2006年10月12日
容リ法の「MR優先策」の見直しが急務
プラ容器包装リサイクル協が行政府に要請
【カテゴリー】:行政/団体(原料/樹脂/化成品、環境/安全)
【関連企業・団体】:なし

 プラスチック容器包装リサイクル推進協議会は11日に開催された産業構造審議会廃棄物・リサイクル小委員会に「プラスチック製容器包装における材料リサイクル優先の見直しに係わる意見書」を提出、経済産業省と環境省に対して容器包装リサイクル法に基づく材料リサイクル優先ルールを早期に見直すよう要望した。
 
 具体策としては(1)19年度の入札選定における材料リサイクル優先を「一定の基準の下で」行うこととし、適切な制限を設定すること(2)環境負荷の低減に向けた検討を早急に実施し、再商品化手法について適切な再評価を行い、再商品化を見直すことの2点を提案している。
  
 同協議会がこうした内容の要望書を提出したのは、市町村によって分別収集されたプラスチック製容器包装を国の指定法人(日本容器包装リサイクル協会)が再商品事業者に委託してリサイクルを促していく際に材料リサイクル手法(マテリアル・リサイクル=MR)を優先されたままでいくと、遠からず容器包装リサイクル法によるリサイクルシステムが行き詰まると懸念しているからだ。

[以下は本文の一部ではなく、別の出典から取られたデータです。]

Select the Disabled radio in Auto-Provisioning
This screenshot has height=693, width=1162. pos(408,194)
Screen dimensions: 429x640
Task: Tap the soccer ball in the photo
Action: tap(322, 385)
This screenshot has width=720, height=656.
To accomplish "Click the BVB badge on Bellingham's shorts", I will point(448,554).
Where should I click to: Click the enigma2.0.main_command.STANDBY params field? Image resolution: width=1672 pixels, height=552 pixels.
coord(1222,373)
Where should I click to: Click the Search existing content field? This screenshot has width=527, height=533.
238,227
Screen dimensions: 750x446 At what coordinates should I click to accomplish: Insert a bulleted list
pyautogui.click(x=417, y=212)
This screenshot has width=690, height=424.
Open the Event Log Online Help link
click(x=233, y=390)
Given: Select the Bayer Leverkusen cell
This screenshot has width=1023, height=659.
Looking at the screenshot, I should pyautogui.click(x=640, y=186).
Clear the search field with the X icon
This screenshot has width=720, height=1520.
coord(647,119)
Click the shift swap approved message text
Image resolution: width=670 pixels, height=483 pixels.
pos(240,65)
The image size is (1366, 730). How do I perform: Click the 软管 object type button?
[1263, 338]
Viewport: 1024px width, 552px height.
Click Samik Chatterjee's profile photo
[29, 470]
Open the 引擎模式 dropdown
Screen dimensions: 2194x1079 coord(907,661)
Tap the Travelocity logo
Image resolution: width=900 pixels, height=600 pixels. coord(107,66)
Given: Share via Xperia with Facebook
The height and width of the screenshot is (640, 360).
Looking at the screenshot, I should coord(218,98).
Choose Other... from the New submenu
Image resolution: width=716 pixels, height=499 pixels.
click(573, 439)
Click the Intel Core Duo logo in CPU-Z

 同協議会では、現在のシステムが続けられていけば19年度におけるケミカル・リサイクル手法(高炉還元剤化、コークス炉原料化、ガス化、油化)が全体の30%以下に低下し、事業者の中には採算を維持できなくなって撤退するところも現われると予想している。また、近い将来はMRが全てを占めるようになって他の手法によるリサイクル量が皆無となり、その結果全体のリサイクル率が急速に低下してやがては容リ法によるリサイクルシステム自体が崩壊する危険性もあると判断している。